The House convenes at 12:30 p.m. today, for legislative business at 2 p.m., and clears its plate of sundry suspensions. On the floor schedule for later in the week are H.R. 3246, the Advanced Vehicle Technology Act, and H.R. 3221, the Student Aid and Fiscal Responsibility Act. For the full week’s schedule, see the Majority Leader’s report.

The Senate convenes at 2 p.m. and continues to debate H.R. 3288, the transportation, housing and urban development appropriations.

For the full schedule of committee hearings, see the last Daily Digest.

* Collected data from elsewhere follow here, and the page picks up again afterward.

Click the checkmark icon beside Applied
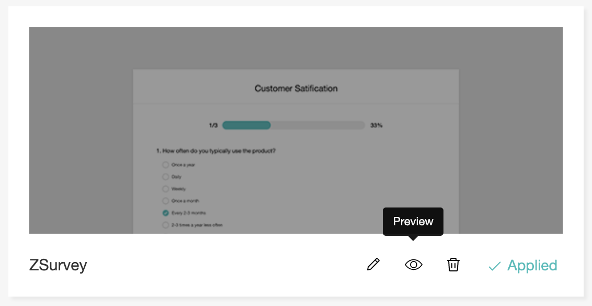592x306 pixels. (494, 266)
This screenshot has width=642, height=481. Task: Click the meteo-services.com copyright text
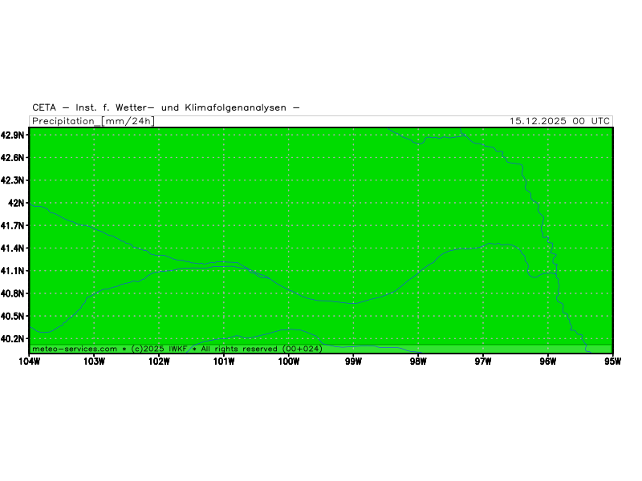pos(177,349)
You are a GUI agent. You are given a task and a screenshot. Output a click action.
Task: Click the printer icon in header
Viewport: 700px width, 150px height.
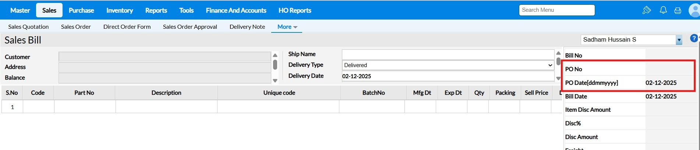click(x=678, y=10)
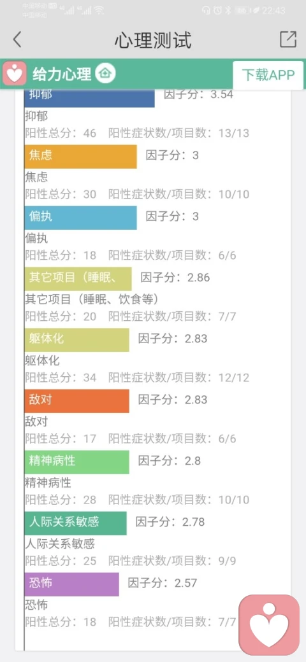Tap the 给力心理 brand title
This screenshot has width=306, height=662.
click(x=62, y=74)
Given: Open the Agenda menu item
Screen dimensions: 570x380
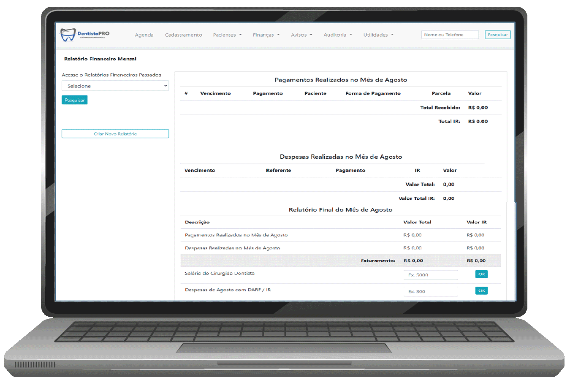Looking at the screenshot, I should pyautogui.click(x=144, y=35).
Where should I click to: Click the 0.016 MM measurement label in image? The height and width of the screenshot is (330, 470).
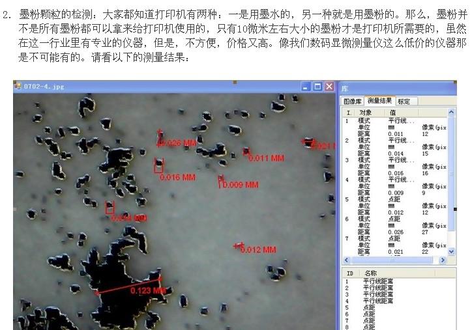pyautogui.click(x=177, y=177)
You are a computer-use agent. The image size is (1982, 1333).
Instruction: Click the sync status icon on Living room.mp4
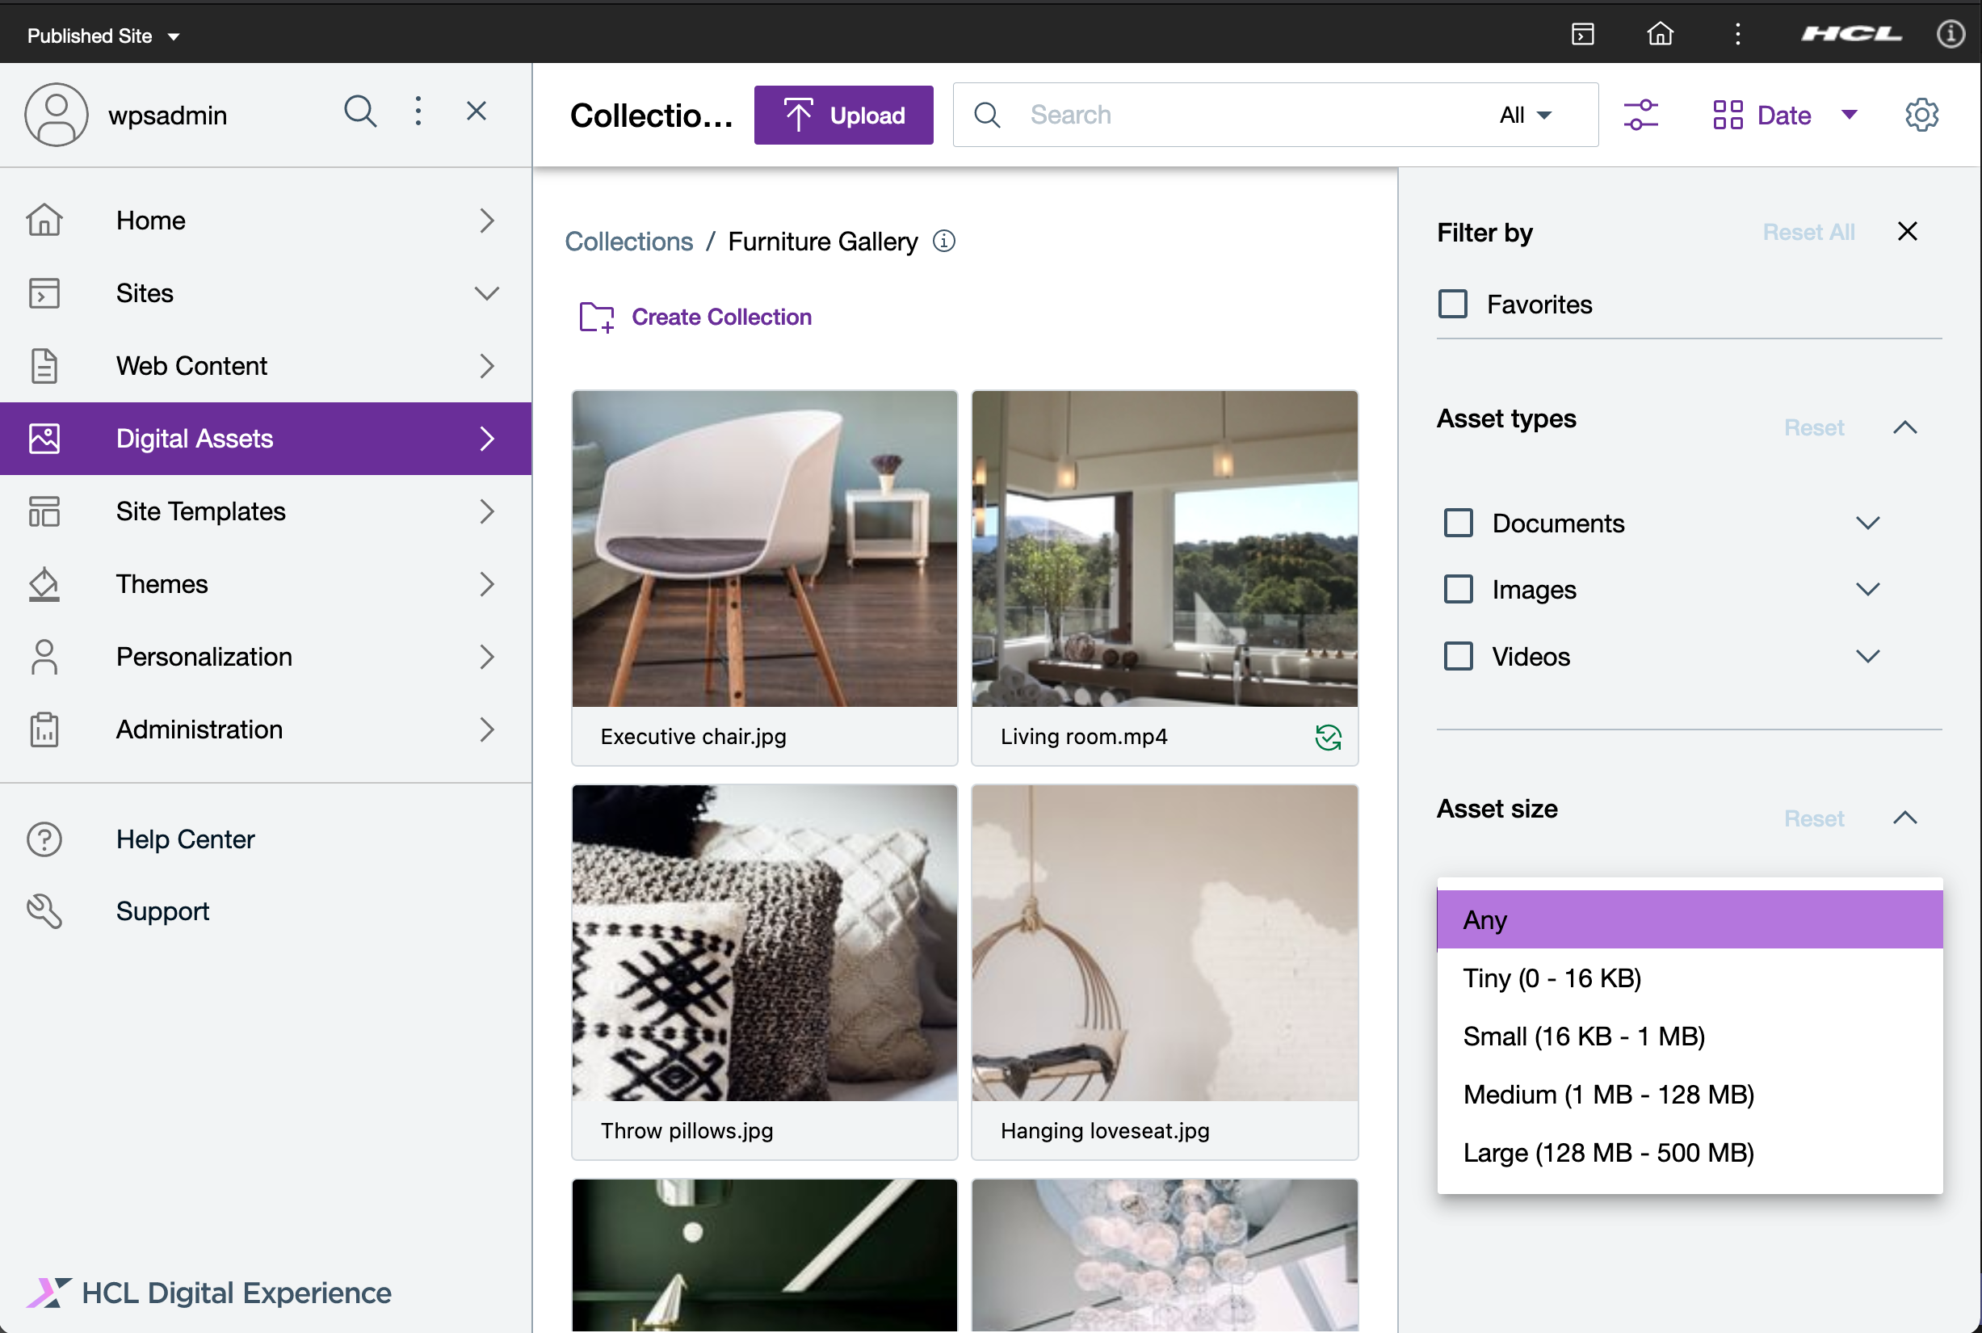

Senate Hearings: The Senate Homeland Security Committee today holds a hearing on protecting industry against cyber attacks. Also today, the labor subcommittee of Appropriations considers the health effects of cell phones. (Appropriations?) Senate Finance on Tuesday, “Unemployment Insurance Benefits: Where Do We Go From Here?” A Commerce subcommittee on Tuesday reviews options from the Human Space Flight Plans Committee. Judiciary on Thursday continues to mark up the federal media shield bill, S. 448, and S. 369, Preserve Access to Affordable Generics Act. Also Thursday, a Judiciary subcommittee holds a hearing on S. 1551, the Liability for Aiding and Abetting Securities Violations Act, i.e., the bill to reverse the U.S. Supreme Court’s ruling in Stoneridge v. Scientific Atlanta. Energy and Natural Resources on Tuesday explores potential costs and price volatility in the energy sector of cap-and-trade. On Thursday, the committee considers the economic effects of global climate change legislation. Homeland Security, an ad hoc subcommittee, reviews transparency and accessibility of contracting databases on Thursday.

House Hearings: House Judiciary on Tuesday holds a subcommittee hearing, “Mandatory Binding Arbitration – Is it Fair and Voluntary.” (Our answer: Mostly. Trial lawyers’ answer: NEVER!) House Natural Resources on Wednesday and Thursday holds hearings on H.R. 3534, consolidating federal minerals and leasing oversight. A House Oversight subcommittee on Thursday reviews the bureaucracy of private health insurance. An Armed Services subcommittee on Thursday DOD acquisitions and management of its industrial base. An Energy and Commerce subcommittee an oversight hearing on the FCC Thursday. The full Agriculture Committee on Thursday looks at Treasury’s legislation to regulate over-the-counter derivatives. A Transportation subcommittee monitors small-business and minority contracting. A Science subcommittee talks about formulating an action plan to limit harmful algal blooms. On Friday, an Ed & Labor subcommittee holds a field hearing in Flint, Mich., on dual high school and college enrollment programs.

Executive Branch: Transportation Secretary Ray LaHood and FAA Administrator Babbitt speak this morning at DOT on the Next-Gen air transportation system. Energy Secretary Chu is in Vienna this week for the 53rd IAEA General Conference.

Economic Reports: Dow-Jones: “The government releases the Producer Price Index, which measures wholesale inflation, on Tuesday and the Consumer Price Index, a measure of retail inflation, on Wednesday. The government also will report on August retail sales and July business inventories Tuesday. Data on industrial production in that month are due Wednesday. A day later, statistics on August building permits and housing starts are likely to show an increase in both, although they remain at very low levels. The New York and Philadelphia Feds report on regional manufacturing conditions Tuesday and Thursday, respectively.” More from CNNMoney.

Finally, Jay Leno debuts tonight at 10 p.m. on NBC, another seismic shift in American culture. We’ll watch, but only if George Gobel is on.